Google Code Jam 2012 has begun, and our contestants have made a huge showing! We have 15692 qualifiers, out of 20613 people who downloaded at least one input. We had contestants representing 149 different regions of the world, using 73 programming languages. All those numbers are records for us!

This year marked a change to our rules: before, every problem had to have one Small input and one Large input. This year we led off with a problem that had only a Small input, and we might make other problems that are unusual in that way as the contest goes on.

Cast

Problem A. *Speaking in Tongues* Written and prepared by David Arthur.

Problem B. *Dancing With the Googlers* Written by Bartholomew Furrow. Prepared by Onufry Wojtaszczyk and Bartholomew Furrow.

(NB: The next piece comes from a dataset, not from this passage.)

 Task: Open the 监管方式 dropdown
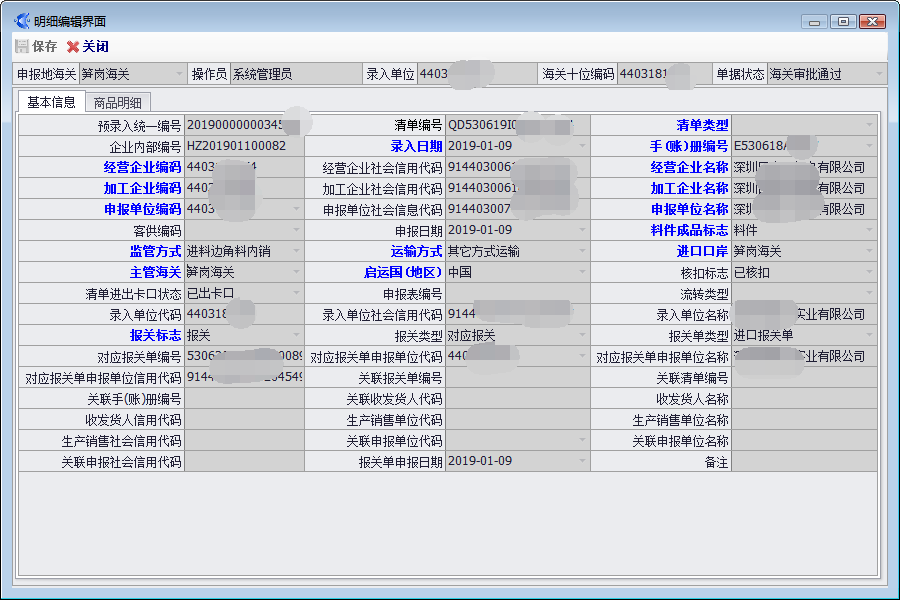click(x=297, y=251)
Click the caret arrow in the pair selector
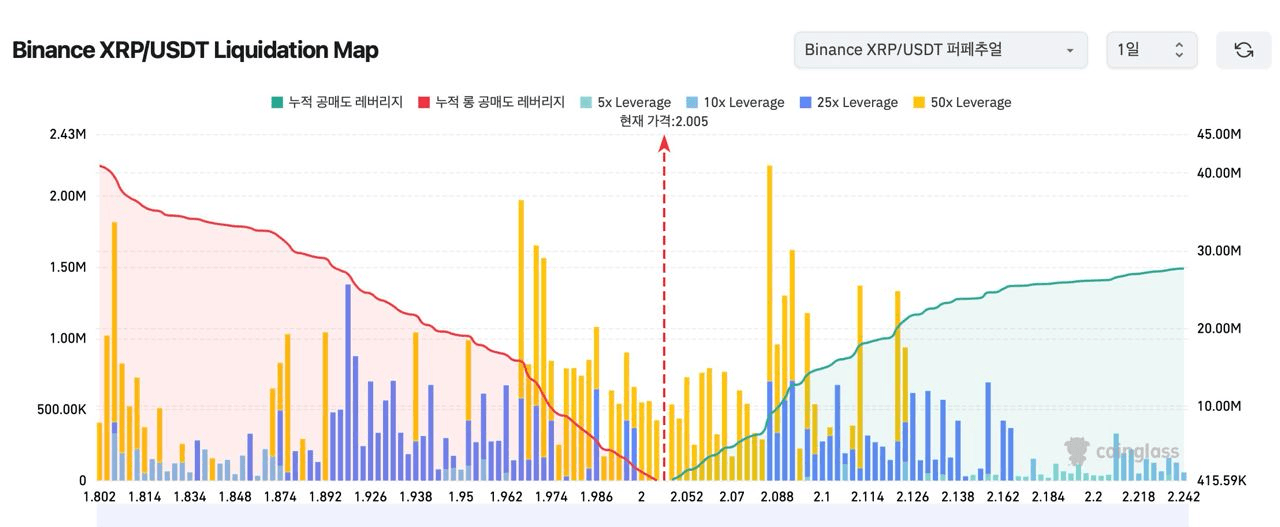This screenshot has height=527, width=1280. click(1070, 50)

Problem C. *Recycled Numbers* Written by David Arthur. Prepared by David Arthur and Sean Henderson.

Problem D. *Hall of Mirrors* Written by David Arthur. Prepared by Bartholomew Furrow.

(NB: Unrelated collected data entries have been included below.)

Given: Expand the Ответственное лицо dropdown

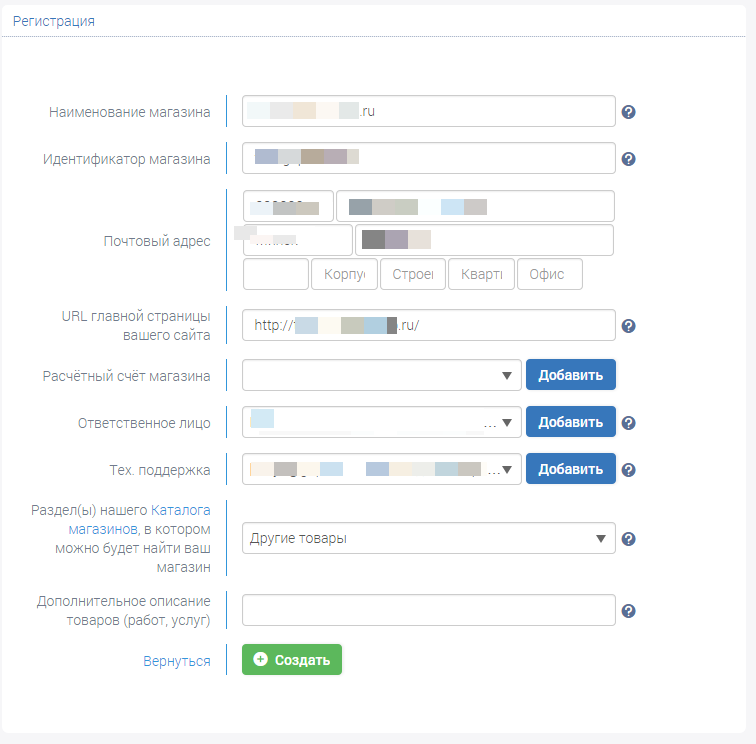Looking at the screenshot, I should pos(381,422).
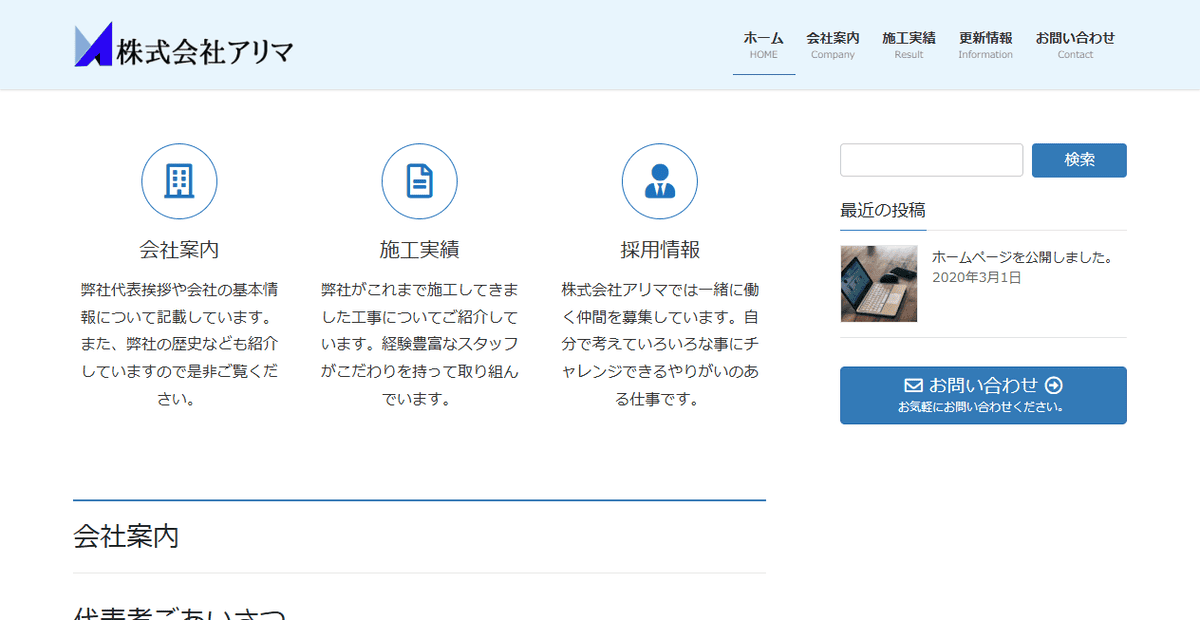Click the person icon above 採用情報
Image resolution: width=1200 pixels, height=620 pixels.
tap(659, 181)
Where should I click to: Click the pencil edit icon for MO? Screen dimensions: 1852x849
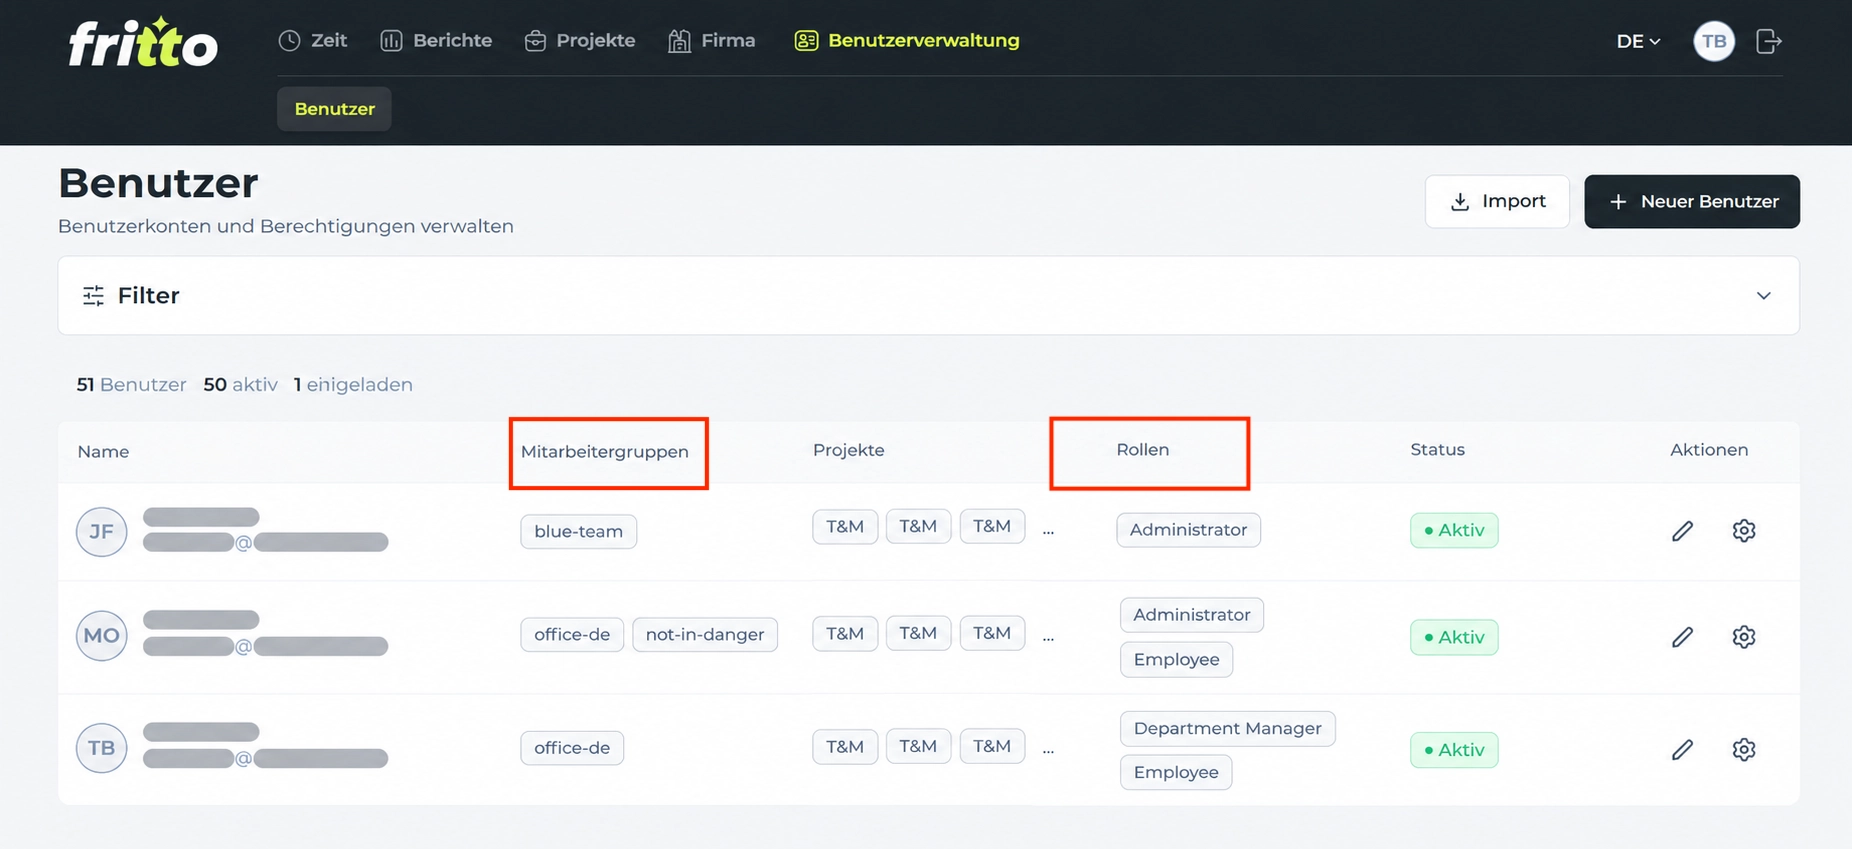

Contest analysis presented by David Arthur, Tomek Czajka, Ahmed Aly, and David Arthur again.

Solutions and other problem preparation by Igor Naverniouk, Adam Polak, Andrei Missine, John Dethridge, Jon Calhoun, Luka Kalinovcic, Khaled Hafez, and Tim Kirchner.

We have come up with the best possible language here at Google, called Googlerese. To translate text into Googlerese, we take any message and replace each English letter with another English letter. This mapping is *one-to-one* and *onto*, which means that the same input letter always gets replaced with the same output letter, and different input letters always get replaced with different output letters. A letter may be replaced by itself. Spaces are left as-is.

For example (and here is a hint!), our awesome translation algorithm includes the following three mappings: 'a' -> 'y', 'o' -> 'e', and 'z' -> 'q'. This means that "a zoo" will become "y qee".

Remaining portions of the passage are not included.